O Seta Despedida foi para o bloggie heaven há uma carrada de meses e deixou-me saudades. A autora regressou, com o talento intacto, e num blogue com um nome cheio de potencialidades (vejam aquele equilíbrio entre consoantes e vogais, a misericordiosa ausência de letras chatas como 'u', 'x', e 'h'; isto é um nome com o qual se pode trabalhar).
Alerto eventuais míopes para o seguinte: a epígrafe do blogue é «Everything is meant» e não «Everything is meat».

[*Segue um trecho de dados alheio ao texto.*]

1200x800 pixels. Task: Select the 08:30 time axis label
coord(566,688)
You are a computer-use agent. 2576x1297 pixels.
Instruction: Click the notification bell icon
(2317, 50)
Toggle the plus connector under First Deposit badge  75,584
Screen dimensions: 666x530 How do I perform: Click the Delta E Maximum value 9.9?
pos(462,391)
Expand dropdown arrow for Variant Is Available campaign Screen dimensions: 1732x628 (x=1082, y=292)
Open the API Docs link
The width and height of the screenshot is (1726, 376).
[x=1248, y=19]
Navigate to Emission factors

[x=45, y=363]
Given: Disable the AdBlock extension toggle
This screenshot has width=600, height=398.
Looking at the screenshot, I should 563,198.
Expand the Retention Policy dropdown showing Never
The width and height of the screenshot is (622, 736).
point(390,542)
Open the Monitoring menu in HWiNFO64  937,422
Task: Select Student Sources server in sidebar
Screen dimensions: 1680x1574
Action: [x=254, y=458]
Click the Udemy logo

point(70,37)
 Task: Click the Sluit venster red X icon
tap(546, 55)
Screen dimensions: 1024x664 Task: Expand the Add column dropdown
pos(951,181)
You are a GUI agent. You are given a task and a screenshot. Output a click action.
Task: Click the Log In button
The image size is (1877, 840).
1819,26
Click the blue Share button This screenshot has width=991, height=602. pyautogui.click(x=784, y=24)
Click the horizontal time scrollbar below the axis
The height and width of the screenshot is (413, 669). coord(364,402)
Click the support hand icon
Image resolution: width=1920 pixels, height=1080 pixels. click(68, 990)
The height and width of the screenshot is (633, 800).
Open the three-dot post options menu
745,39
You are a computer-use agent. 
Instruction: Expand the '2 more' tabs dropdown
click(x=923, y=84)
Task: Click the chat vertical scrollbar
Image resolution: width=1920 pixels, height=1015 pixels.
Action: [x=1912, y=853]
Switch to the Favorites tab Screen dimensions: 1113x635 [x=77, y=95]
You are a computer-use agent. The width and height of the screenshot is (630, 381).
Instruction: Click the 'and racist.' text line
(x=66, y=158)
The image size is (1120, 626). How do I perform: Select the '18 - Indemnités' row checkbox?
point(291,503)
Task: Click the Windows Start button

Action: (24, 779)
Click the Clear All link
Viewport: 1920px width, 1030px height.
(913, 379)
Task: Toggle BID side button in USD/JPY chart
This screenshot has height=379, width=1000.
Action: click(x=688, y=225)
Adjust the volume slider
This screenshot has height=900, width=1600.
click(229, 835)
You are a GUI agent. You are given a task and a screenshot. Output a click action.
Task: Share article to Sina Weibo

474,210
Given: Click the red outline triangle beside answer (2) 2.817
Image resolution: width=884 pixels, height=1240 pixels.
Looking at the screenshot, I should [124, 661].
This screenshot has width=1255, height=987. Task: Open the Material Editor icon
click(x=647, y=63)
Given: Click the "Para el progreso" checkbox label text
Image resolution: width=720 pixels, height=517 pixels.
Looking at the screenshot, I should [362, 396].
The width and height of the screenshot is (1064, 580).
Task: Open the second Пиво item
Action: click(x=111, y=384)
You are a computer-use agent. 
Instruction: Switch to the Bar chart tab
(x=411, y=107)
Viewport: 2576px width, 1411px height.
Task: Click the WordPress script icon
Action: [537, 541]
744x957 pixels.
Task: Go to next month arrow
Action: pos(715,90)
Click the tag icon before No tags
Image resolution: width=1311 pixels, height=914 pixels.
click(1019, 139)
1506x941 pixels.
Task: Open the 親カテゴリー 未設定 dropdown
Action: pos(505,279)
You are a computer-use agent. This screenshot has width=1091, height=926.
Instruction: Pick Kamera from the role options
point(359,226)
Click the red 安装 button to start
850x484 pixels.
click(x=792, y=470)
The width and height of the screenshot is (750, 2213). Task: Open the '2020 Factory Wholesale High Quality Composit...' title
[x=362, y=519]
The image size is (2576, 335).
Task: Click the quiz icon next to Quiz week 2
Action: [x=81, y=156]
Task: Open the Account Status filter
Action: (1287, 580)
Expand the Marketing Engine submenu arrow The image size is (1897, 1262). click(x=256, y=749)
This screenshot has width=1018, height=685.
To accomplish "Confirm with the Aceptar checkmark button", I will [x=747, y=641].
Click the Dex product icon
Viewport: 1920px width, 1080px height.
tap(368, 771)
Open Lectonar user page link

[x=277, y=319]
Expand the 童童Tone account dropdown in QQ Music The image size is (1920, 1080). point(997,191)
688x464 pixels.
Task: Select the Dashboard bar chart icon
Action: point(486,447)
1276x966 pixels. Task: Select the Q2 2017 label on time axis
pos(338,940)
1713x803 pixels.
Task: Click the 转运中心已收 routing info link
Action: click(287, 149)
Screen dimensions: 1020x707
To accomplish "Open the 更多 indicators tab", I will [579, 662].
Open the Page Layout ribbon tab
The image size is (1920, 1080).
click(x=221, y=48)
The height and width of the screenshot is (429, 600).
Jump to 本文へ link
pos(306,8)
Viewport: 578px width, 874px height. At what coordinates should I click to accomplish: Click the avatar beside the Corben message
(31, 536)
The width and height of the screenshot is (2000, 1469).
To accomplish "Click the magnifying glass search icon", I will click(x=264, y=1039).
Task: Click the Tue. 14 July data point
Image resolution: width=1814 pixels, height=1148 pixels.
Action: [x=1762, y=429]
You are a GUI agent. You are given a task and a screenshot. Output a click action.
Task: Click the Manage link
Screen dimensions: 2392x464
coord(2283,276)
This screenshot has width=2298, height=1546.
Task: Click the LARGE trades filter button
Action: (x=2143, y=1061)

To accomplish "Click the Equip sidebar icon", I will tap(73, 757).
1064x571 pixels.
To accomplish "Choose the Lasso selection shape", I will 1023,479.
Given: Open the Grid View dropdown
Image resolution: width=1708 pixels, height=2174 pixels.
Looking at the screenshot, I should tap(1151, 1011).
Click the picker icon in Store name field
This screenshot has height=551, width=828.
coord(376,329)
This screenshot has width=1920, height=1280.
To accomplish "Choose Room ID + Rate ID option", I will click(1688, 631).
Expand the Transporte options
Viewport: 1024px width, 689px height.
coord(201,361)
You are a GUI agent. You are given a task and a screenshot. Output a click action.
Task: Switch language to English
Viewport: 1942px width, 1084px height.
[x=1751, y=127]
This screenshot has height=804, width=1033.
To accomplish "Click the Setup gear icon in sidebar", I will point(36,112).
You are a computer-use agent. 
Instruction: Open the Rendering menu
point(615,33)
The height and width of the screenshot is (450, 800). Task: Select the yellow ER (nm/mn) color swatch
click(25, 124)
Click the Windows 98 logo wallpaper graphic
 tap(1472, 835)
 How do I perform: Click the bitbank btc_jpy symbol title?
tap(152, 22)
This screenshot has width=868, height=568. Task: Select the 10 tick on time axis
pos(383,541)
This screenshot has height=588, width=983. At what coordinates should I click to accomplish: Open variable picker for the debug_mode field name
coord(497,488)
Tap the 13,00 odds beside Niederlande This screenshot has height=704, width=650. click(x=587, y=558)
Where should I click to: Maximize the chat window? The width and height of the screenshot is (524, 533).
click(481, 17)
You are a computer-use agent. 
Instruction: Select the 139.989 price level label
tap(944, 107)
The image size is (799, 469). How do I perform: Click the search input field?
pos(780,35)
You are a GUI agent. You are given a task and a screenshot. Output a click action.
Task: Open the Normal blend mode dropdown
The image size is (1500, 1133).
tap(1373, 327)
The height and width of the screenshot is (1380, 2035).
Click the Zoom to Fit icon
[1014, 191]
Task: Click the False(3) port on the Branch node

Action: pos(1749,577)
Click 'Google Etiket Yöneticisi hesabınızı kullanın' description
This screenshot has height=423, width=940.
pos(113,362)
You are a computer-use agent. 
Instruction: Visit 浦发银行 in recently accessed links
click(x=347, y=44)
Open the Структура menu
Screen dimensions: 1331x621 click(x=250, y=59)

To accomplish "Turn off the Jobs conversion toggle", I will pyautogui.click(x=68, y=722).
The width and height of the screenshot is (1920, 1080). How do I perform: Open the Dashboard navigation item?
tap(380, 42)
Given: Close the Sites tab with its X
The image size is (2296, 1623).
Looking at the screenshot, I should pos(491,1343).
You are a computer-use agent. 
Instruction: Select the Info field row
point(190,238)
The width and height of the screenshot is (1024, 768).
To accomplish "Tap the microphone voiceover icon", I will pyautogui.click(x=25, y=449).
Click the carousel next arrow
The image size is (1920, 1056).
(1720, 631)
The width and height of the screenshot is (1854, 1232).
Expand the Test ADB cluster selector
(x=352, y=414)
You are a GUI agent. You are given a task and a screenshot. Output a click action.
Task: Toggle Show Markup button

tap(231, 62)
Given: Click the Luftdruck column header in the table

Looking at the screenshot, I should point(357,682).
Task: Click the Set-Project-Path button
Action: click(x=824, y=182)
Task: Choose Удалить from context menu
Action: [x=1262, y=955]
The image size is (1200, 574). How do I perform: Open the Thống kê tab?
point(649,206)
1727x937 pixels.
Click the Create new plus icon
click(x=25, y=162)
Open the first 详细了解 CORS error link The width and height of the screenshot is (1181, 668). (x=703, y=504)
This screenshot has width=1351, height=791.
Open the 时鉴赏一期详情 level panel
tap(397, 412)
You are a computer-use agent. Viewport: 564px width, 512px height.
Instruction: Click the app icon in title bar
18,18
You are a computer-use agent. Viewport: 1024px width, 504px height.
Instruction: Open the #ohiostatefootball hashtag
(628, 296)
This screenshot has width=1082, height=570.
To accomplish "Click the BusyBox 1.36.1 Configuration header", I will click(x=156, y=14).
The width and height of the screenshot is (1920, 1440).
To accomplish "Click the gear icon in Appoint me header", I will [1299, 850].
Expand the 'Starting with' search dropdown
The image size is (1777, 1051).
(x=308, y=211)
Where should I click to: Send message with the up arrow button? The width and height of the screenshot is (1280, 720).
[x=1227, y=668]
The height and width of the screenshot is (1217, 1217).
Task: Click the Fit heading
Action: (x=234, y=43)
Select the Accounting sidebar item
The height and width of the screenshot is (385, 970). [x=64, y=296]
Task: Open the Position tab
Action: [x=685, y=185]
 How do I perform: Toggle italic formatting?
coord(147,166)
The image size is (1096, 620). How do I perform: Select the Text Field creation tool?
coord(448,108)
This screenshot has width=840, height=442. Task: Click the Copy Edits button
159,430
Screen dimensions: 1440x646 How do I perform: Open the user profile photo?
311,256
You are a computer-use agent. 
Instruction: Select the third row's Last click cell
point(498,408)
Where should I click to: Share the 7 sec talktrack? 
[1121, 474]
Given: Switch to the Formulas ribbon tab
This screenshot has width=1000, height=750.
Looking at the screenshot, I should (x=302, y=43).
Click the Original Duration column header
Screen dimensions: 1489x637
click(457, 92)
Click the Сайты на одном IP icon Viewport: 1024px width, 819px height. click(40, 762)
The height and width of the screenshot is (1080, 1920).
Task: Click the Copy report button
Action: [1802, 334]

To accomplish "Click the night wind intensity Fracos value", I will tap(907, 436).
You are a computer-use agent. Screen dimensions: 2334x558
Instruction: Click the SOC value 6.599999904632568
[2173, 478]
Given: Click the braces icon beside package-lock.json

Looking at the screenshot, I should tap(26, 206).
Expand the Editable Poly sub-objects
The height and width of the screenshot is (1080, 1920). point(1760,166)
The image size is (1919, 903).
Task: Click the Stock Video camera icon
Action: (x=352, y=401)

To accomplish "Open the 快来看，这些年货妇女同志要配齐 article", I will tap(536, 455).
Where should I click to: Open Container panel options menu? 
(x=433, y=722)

Não olhem para mim dessa maneira

Norman Mailer morreu.

sexta-feira, novembro 09, 2007

Intensa Actividade Gasosa


Porque é que - perguntam amigos, familiares e carteiros preocupadíssimos - eu teimo em submeter-me a certas séries televisivas? Poderia responder-lhes com uma citação do Antigo Testamento, mas é mais fácil explicar que ainda está para surgir um artefacto audiovisual que inclua vulcões, tornados ou ondas gigantes incapaz de suster a minha atenção. Pompeii chegou mais perto do que qualquer outro; três minutos de um inacreditável prólogo filmado com filtros de lente que levariam um produtor de soft-porn italiano dos anos 80 a uma indignada apoplexia seriam provavelmente suficientes para vocês, mas eu Provérbios 12:16, etc, etc, etc.
A única virtude da série é ter providenciado a mais veemente convergência entre forma e conteúdo desde que Kerouac escreveu num rolo de papel higiénico: depois de Pompeii, a expressão filme-catástrofe nunca mais vai ser a mesma. O fosso entre tragédia colectiva e individual é talentosa e originalmente transposto; os planos e os diálogos vão-se acumulando numa maré fumegante, descendo encosta abaixo na nossa direcção; e não há nada que o telespectador possa fazer, a não ser enrolar-se no mármore gelado da sala-de-estar, em posição fetal, à espera de ser sepultado em entulho vesuviano. Alguém me convide para jantar hoje à noite (segundo episódio), se faz favor, ou os turistas de um futuro longínquo terão a oportunidade de visitar a margem sul em busca dos meus restos mortais, ainda com o telecomando e um pacote de maltesers nas mãos petrificadas.

Irrita-me quando esquecem as implicações biográficas do gosto por massa cotovelo (e não sei se já vos disse o quanto gosto de James Wood)

«Like his characters, Gogol was a defensive fantasist. He threw lies around himself like hoops, and danced within them. He was an actor, a liar, a peacock, a salesman of treasures. Friends reported that he was amusing to travel with because he had a great dislike of showing his passport or yielding his name. He liked aliases (Gogel, Gonel, and so on). He irritated others by playing card games he had invented and then changing the rules during play. He became rather selfishly involved with undercooked macaroni cheese, a dish he made again and again for guests.»

(James Wood, "Gogol's Realism", in The Broken Estate: Essays on Literature and Belief)


(Quando morei em Edinburgo, costumava participar num jogo de shots chamado "Go-gol dancing". O jogo era despoletado pelo primeiro cliente da noite (enfim: tarde, manhã... eu tinha uma vida diferente) que se dirigisse ao balcão para pedir uma garrafa de Ochakovo Ruby. Um dos participantes tinha então de se levantar, dançar um boogiezinho, debitar um facto biográfico sobre Gogol e beber um Bloody Bastard. Terão de acreditar na minha palavra quando vos digo que isto era bastante menos decadente do que soa.)

terça-feira, novembro 06, 2007

Pode sinalizar uma deriva para frivolidade, mas o autor do blogue acha que nenhuma altura é má altura para ver Norman Mailer à porrada com Rip Torn



(O diálogo é consistentemente impagável, mas o melhor momento ocorre ao minuto 1:57: 'I'm not hurt.' 'Yes, you are.' 'He's hurtin' worse than me!' Um involuntariamente hilariante making of do incidente pode ser lido aqui. Não sei se este país pode andar para a frente enquanto não existirem provas documentais de uma cena de recreio entre um escritor de renome e um actor semi-canastrão. Os meus candidatos: José Luís Peixoto vs. Rogério Samora. Fica a sugestão.)